Stored data
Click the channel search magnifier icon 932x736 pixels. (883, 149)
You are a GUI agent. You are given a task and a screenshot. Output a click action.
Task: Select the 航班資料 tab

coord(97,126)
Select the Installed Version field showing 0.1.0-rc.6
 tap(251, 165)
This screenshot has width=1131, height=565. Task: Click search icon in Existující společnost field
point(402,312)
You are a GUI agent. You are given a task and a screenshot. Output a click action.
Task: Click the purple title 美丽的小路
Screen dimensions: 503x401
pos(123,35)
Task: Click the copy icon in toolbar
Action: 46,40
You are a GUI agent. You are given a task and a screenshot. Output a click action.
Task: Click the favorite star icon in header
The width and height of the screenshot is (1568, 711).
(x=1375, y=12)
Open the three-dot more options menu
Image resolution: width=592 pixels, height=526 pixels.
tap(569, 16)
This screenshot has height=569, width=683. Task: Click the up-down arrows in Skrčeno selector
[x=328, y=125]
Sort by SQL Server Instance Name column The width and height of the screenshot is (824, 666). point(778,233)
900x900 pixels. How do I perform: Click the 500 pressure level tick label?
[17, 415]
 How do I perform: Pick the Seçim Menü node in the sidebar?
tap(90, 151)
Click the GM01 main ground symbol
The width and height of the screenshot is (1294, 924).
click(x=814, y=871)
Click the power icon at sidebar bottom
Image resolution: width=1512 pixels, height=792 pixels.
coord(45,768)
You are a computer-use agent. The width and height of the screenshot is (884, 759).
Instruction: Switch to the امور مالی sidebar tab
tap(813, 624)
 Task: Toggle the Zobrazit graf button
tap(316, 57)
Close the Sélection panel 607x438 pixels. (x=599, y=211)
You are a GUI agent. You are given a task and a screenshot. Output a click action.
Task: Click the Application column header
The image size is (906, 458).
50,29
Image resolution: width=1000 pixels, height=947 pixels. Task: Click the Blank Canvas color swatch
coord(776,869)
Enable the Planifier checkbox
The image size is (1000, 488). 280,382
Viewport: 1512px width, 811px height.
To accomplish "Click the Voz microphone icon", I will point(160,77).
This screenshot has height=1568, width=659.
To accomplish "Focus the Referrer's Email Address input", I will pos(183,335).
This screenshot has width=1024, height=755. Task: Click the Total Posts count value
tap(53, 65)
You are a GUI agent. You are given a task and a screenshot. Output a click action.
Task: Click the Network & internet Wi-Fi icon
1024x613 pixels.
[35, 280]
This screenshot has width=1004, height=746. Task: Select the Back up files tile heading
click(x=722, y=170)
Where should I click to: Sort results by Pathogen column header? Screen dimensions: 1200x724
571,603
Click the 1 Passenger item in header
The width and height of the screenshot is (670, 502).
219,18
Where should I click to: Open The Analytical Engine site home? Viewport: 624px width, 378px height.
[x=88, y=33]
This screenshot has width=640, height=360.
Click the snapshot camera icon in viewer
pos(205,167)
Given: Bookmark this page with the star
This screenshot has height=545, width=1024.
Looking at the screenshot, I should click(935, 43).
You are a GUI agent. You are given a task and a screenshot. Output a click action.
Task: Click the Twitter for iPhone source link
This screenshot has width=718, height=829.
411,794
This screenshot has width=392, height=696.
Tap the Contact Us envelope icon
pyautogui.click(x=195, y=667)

What this task involves
Reproduce exactly the entries above, limited to the lines from the one with "Screen dimensions: 503x401" through the one with "Sort by SQL", both included.

Solution for this exercise
Screen dimensions: 503x401
pos(123,35)
Task: Click the copy icon in toolbar
Action: 46,40
You are a GUI agent. You are given a task and a screenshot. Output a click action.
Task: Click the favorite star icon in header
The width and height of the screenshot is (1568, 711).
(x=1375, y=12)
Open the three-dot more options menu
Image resolution: width=592 pixels, height=526 pixels.
tap(569, 16)
This screenshot has height=569, width=683. Task: Click the up-down arrows in Skrčeno selector
[x=328, y=125]
Sort by SQL Server Instance Name column The width and height of the screenshot is (824, 666). point(778,233)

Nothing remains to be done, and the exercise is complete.